▸ **TO DO**:
Print the records below exactly, starting at the first line and stopping after the line that contains "Task: Pause the recording". Leave out any pictures.
------
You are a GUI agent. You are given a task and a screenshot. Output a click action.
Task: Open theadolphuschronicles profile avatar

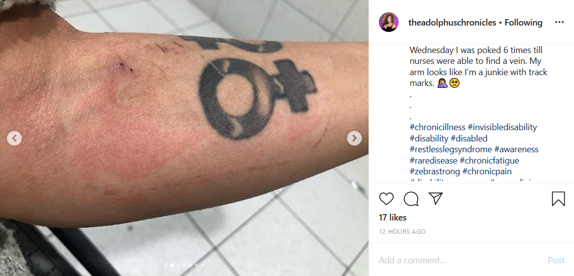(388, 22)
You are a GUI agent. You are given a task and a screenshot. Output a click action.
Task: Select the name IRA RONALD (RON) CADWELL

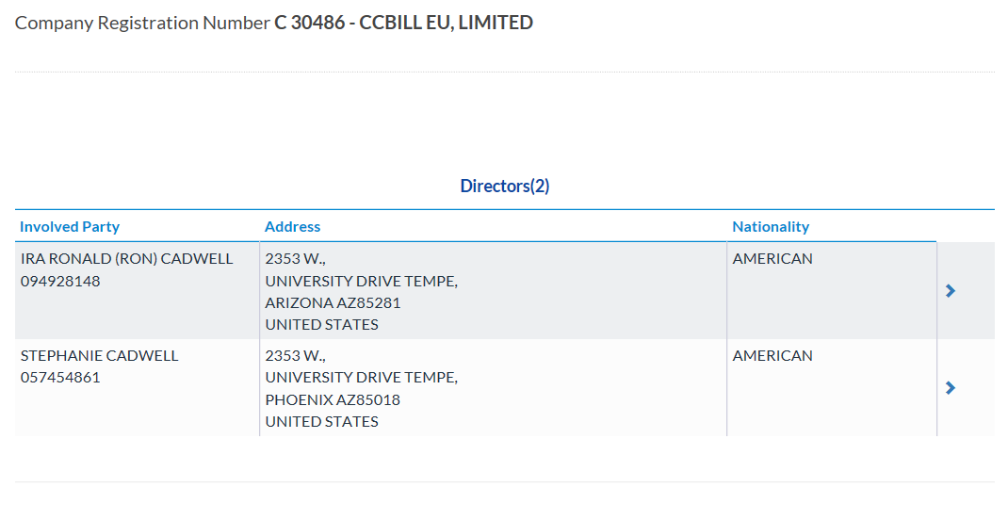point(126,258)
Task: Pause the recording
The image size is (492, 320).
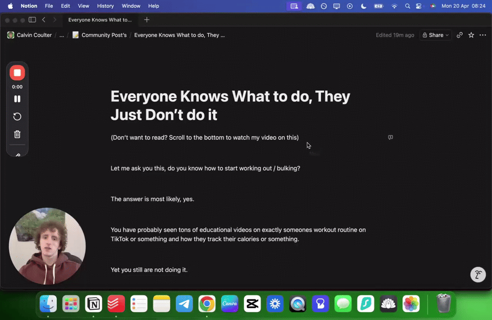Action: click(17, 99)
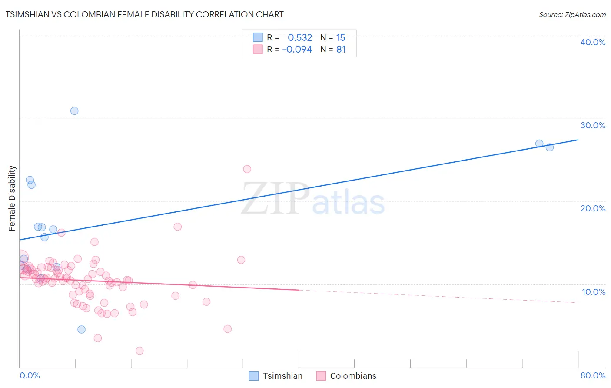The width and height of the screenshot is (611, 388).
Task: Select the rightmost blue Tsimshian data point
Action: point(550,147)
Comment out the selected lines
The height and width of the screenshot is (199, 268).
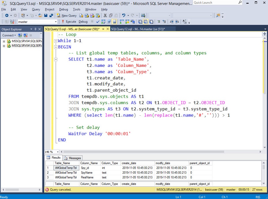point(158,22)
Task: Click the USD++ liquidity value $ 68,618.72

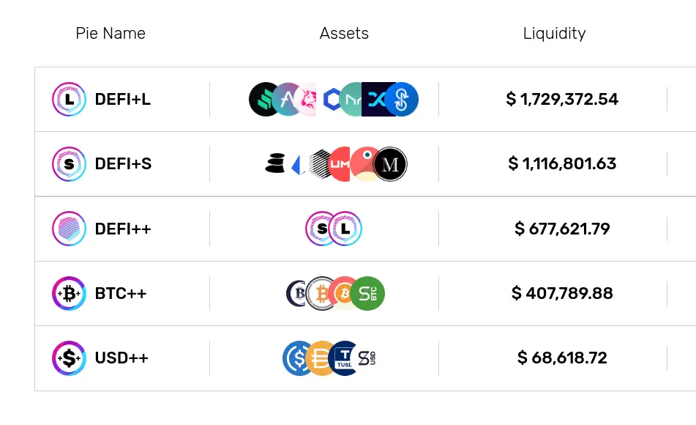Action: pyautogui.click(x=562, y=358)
------
▸ **SOLUTION**:
You are a GUI agent. You are given a task and a screenshot. Output a click action.
Task: Open theadolphuschronicles profile avatar

(388, 22)
You are a GUI agent. You are given a task and a screenshot. Output a click action.
Task: Select the name IRA RONALD (RON) CADWELL

point(126,258)
Task: Pause the recording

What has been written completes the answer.